I had tried to quit smoking at least five times in my life and every attempt unsuccessful. This time I had found real motivation to quit. Not only did my wife hate it but I didn’t want to be a dad that smoked. I had to approach smoking differently than my weight loss. When I lost weight I had discovered a formula, a recipe. I looked at it very stoically and calculated. I took emotion out of it. I just had to follow the recipe. Sure, discipline and determination were two of the main ingredients in that recipe, but it was a recipe nonetheless.
Smoking was an entirely different beast to tackle. There was no recipe. It is all mental. The habit of smoking had become hard coded into my mind. I’ve heard that tobacco is more addicting than heroin and I believe It. I think one of the hardest parts of quitting smoking is that smoking is a part of people’s daily routines. Smoking with coffee, smoking while driving, etc. with weight loss, you are still following your routine. For example: Eating breakfast. You’re still following the routine of eating breakfast, you’re just eating something different now. With something like quitting smoking, you are changing your routine entirely. Human beings are creatures of habit because habits are comfortable. That, for me was the hardest part.
I knew a deep psychological change was required in order to successfully quit. There were many aids to quit smoking. Patches, gums, etc. but I know that if I wanted to quit forever, I had to quit cold turkey. This method might not work for everyone but it worked for me. I started smoking when I was in high school and I was a pack a day smoker for 7 years until the day I quit. As you can imagine, cigarettes were a part of the routine for almost every activity in my daily life.
I knew it was going to be difficult to have a direct head to head brute force battle with my own mind. I had to approach this strategically like a battle with a formidable opponent. Because the opponent was myself. How do you fight an opponent that knows everything about you? Strengths, weaknesses, and the excuses you will make? How do you fight an opponent that knows what you’re going to do before you even do it? That’s the hardest part.
Many people try to quit head on and that’s why they fail. They are in a battle of wills against themselves. If you fight an enemy like this head on, you are constantly thinking about not smoking. It’s always on your mind. This means you are constantly in the trenches of the battle every second, every minute of everyday.
People decide to quit smoking, throw away all of their cigarettes, then dig into a foxhole and have a battle of wills every minute of every day until they eventually give up and give in so they can stop fighting. I don’t think the chances of success are very high using this strategy. I knew that if I could just get far enough to break my mind’s lines of defense, my mind couldn’t get me back on the battlefield. In other words, I knew that once I could quit for a long enough period of time, I would never smoke again.
If my mind could see that I was advancing towards its lines of defense, it would fight back and draw me into a head on battle. I knew I would be pinned down in a foxhole in a battle of wills. I had to advance as much as possible without it noticing what I was doing. Then when the time is right, make a bee-line passed the lines of defense. So by the time it tries to fight back against me, it’s too late and I’ve already won (quit smoking)

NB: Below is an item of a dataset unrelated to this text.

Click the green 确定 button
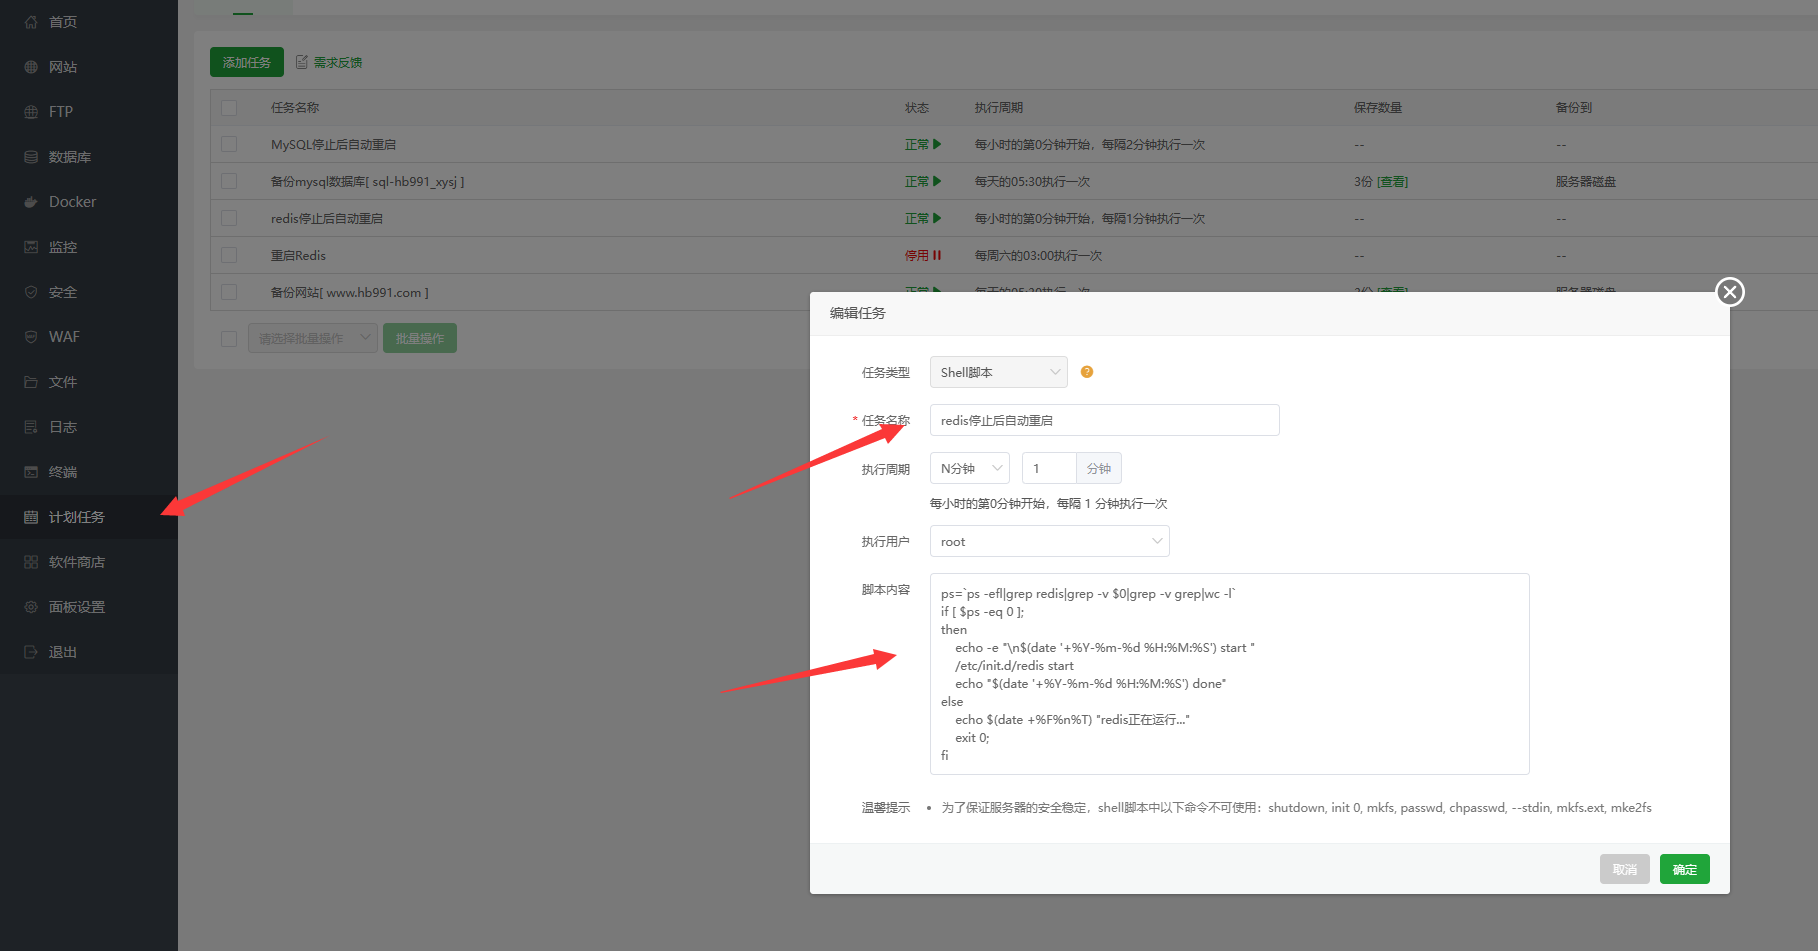The image size is (1818, 951). click(x=1684, y=869)
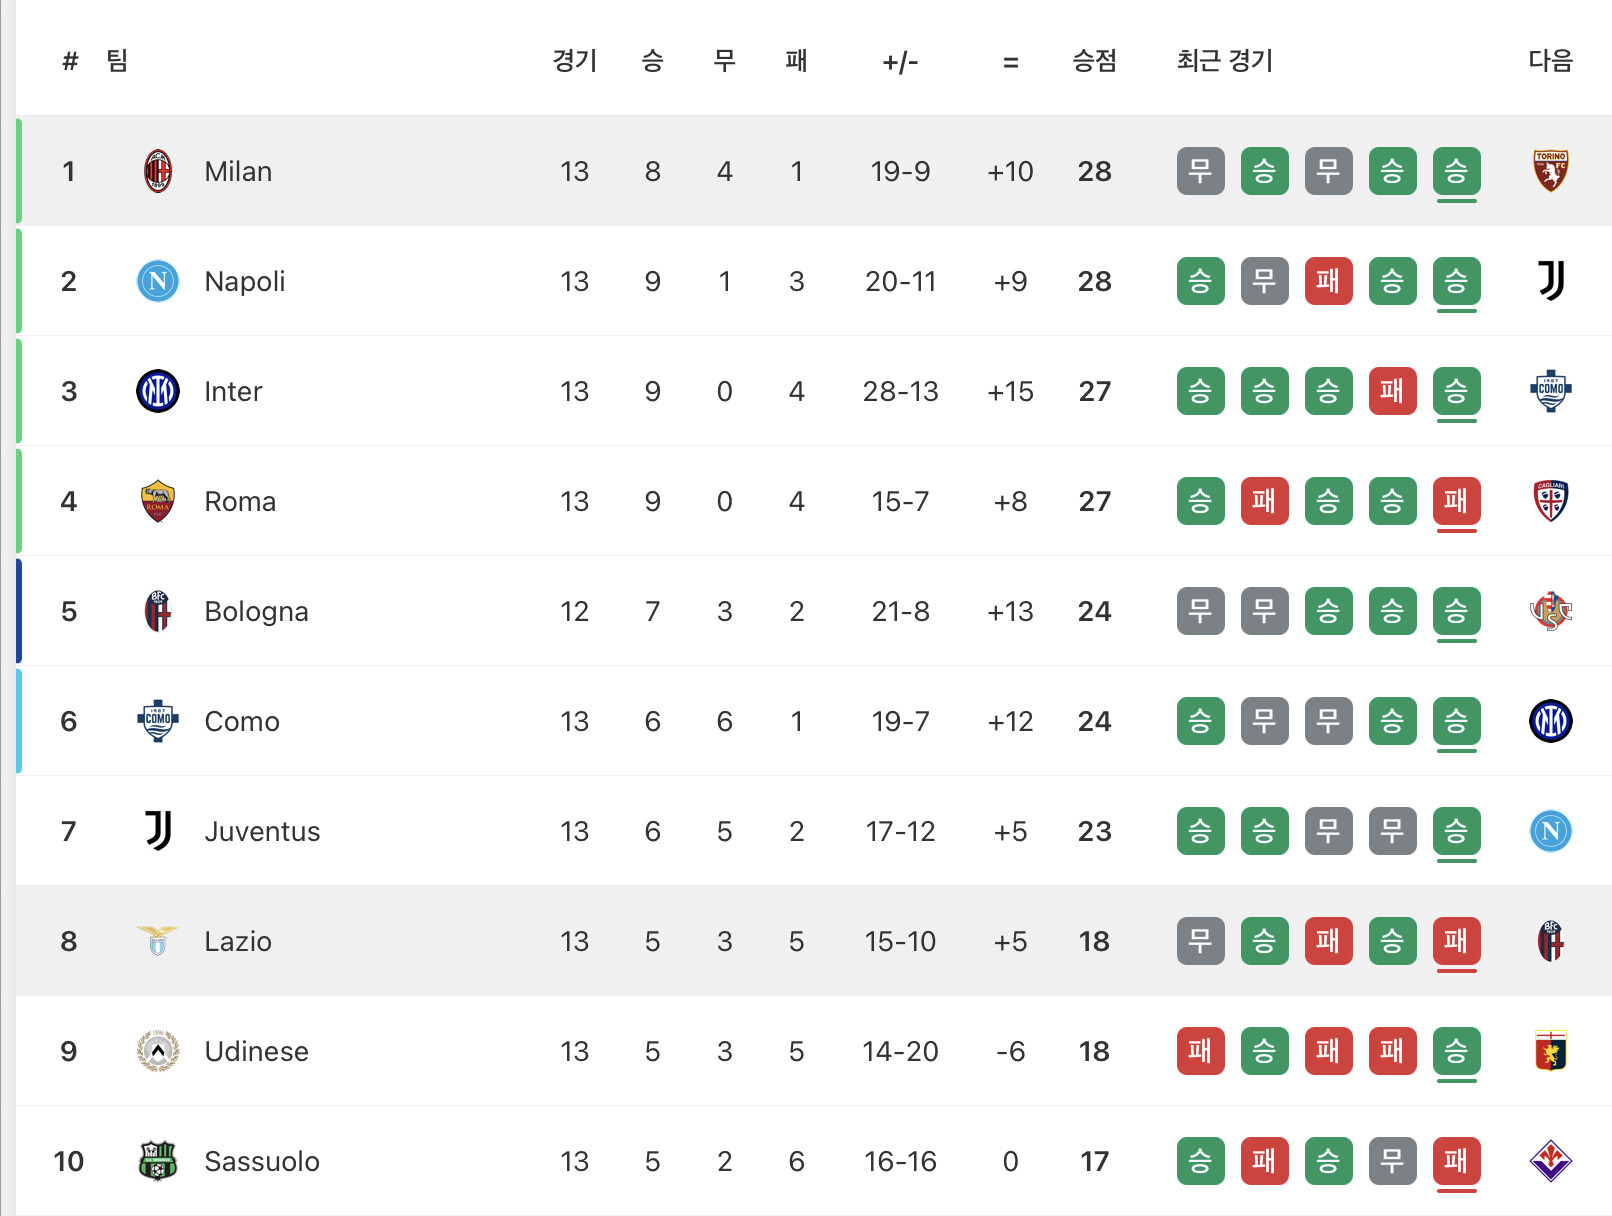This screenshot has width=1612, height=1216.
Task: Click Napoli's red loss badge in recent form
Action: coord(1328,281)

How did do it? I waged psychological warfare against myself with delayed gratification. I told myself I wasn’t quitting. In fact, I didn’t even throw away my cigarettes. I left an open pack in my car. (this method requires a lot of willpower) I told myself I could smoke anytime I wanted and I never once let myself give a second thought about quitting smoking.

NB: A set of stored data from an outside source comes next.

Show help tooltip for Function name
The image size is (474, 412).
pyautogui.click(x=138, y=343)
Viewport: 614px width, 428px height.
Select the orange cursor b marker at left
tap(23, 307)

The problem is that people obviously tell themselves not to think about smoking. but what they don’t realize is that they are constantly thinking about “not smoking” and this is just as bad. If I were to randomly tell you, don’t think about a red ball. What are you going to think about? Yep, a red ball. Instead of thinking about not smoking, I would trick myself. I would make excuses to not smoke that next cigarette. For example: Monday morning, I’m running really late I will have it when I get to work, I told myself. I would make little stupid excuses like this to keep putting off that next cigarette longer and longer. All the while, each moment I go without a cigarette or without thinking about not smoking, I was making progress.
The first week was the hardest because it was the first of each daily routine without smoking. After the first week it was easier because I had already done a Monday morning without smoking, a Friday night without smoking, etc. If you can make it past week 1, you’ve passed the roughest terrain in the battle field. Now you just need to maintain the course.
There will be those moments where the timing is just perfect to smoke a cigarette and you can’t think of any reasonable (or unreasonable) excuse. In this case I would substitute with something like a toothpick, sunflower seeds, or candy. I kept this up for about a month and it worked. After a month of this, I felt I was close enough to the finish line where I could finally admit to myself that I was quitting smoking and I never looked back. I have been smoke free for 10 years.